Lafone developed an important economic activity in Montevideo and Argentina. He established a settlement at Hope Place on the southern shores of Brenton Loch, Falkland Islands, in 1846. He was also responsible for the planning of the neighborhood of La Teja with the government of Montevideo.

== Investments ==
In 1851, Lafone's interest in Lafonia (Falkland Islands), as the place came to be called, was purchased for £30,000 by the Falkland Islands Company, which had been incorporated by charter in the same year.
His name is closely linked to the development of La Teja neighborhood (where today a square is named for him).

He was a decisive promoter of the creation of the Anglican Holy Trinity Temple in Montevideo. In the year 1843, through the sole effort of Samuel Lafone, the foundation of the Holy Trinity Church[13] was laid.
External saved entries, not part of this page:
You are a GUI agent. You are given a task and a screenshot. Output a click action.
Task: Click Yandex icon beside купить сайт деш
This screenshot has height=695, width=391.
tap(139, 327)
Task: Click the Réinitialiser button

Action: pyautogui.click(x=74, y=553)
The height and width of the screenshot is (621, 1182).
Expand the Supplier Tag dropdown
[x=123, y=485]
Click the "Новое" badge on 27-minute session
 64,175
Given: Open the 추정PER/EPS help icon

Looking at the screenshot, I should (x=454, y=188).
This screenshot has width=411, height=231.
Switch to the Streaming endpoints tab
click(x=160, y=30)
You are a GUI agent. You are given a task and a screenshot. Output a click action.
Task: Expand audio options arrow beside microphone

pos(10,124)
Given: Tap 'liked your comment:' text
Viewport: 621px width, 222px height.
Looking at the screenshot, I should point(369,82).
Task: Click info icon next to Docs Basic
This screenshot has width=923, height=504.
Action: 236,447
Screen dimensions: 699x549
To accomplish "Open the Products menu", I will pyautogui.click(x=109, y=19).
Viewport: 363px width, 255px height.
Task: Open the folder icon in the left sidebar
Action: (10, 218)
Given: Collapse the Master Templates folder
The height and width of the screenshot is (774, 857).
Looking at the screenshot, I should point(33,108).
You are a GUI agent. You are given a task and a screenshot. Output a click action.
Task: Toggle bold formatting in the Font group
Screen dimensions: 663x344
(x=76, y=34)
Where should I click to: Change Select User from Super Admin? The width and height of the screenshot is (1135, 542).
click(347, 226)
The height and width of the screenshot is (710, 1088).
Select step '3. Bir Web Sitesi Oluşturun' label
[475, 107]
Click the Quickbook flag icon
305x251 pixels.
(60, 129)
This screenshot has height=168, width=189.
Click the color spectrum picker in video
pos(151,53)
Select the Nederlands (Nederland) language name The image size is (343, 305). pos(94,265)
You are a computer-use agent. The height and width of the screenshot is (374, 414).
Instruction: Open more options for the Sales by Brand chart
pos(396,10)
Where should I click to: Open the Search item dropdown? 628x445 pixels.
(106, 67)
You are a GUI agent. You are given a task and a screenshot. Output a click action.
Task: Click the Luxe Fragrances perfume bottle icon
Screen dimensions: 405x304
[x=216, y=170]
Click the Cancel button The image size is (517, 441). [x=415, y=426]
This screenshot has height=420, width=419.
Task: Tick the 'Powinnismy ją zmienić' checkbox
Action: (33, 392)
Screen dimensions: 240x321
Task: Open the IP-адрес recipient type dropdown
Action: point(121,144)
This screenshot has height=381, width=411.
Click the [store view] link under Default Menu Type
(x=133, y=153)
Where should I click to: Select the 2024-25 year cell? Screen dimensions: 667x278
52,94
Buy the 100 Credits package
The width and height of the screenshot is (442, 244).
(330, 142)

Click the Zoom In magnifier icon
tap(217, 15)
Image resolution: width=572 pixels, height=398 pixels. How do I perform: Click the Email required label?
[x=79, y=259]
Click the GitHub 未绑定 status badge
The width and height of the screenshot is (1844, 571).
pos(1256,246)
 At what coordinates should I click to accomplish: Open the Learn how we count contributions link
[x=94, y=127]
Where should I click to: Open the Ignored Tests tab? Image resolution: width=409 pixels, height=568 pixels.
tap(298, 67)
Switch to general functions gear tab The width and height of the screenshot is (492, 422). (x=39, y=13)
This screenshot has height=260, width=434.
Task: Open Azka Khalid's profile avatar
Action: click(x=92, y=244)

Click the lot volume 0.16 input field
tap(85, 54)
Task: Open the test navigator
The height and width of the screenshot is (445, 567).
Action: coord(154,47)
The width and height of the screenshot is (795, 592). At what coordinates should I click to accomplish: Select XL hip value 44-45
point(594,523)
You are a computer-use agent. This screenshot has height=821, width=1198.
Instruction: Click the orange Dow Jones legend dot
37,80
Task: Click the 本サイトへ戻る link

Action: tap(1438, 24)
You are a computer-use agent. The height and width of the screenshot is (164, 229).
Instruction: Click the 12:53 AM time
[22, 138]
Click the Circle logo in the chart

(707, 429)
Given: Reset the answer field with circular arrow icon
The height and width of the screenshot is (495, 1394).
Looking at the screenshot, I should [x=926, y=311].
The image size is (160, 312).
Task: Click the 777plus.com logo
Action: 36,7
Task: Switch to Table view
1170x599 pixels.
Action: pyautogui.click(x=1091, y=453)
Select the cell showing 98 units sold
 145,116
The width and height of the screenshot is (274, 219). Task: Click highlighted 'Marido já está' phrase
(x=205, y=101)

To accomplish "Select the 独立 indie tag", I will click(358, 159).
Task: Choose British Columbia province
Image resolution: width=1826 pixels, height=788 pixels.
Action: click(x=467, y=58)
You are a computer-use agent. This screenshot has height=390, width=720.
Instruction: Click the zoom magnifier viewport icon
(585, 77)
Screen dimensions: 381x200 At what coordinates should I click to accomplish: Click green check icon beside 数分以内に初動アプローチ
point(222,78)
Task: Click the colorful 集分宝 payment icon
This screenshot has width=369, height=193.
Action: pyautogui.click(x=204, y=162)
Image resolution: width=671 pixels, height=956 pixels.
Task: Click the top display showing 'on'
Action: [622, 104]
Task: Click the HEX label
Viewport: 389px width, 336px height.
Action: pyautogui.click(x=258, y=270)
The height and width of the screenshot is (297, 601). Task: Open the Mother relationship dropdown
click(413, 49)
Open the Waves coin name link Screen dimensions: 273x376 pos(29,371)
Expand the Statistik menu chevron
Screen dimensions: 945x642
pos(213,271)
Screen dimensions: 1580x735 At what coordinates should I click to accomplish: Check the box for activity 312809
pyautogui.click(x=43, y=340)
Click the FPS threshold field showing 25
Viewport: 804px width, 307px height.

Samuel Lafone exclusively made the finance of this church. This gentleman came over from Buenos Aires, where he underwent serious problems when he married Maria Quevedo Alsina. The wedding ceremony had been performed by a Protestant clergyman, the bride's father complained to the government in Buenos Aires, since in accordance with the ruling at that time, marriages could only be effected by the Catholic Church. Enraged by these proceedings Mr. Lafone, eventually decided to leave Buenos Aires, and come to settle in Uruguay, where he became a very successful businessman.

Lafone started salting meat, in the Cerro, expanded to producing jerked beef, and went into other enterprises with great success. In this time of business he was at one time in partnership with the Governor of Entre Rios, Justo José de Urquiza, who was running an establishment in Entre Rios of 950000 hectares. The brothers Lafone, together with Admiral S. Santorius in the year 1843 made a proposal to buy Isla Gorriti for 1500 pesos. The proposal was accepted, but when publications appeared of criticisms from other countries, growing stronger, the Uruguayan government canceled the concession, as the government under abnormal circumstances had made the same. Litigation eventually ended by awarding the three partners £1000 each as compensation. That same year the brothers Lafone revived an enterprise of Francisco Aguilar (who had imported camels to be used in the sand dunes). They proposed the foundation on the peninsula of Punta del Este of a township of 120 squares. Two thirds to remain state property, and the remaining third to the Lafone brothers. The town council in Maldonado sought to have the purchase annulled. Eventually some settlement was reached. The Lafone brothers had the seal concession in Lobos Island for years. They also had a concession to farm in the Falkland Islands, in fact there is a peninsula called Lafonia, and were involved in many commercial enterprises that started arising in 1850.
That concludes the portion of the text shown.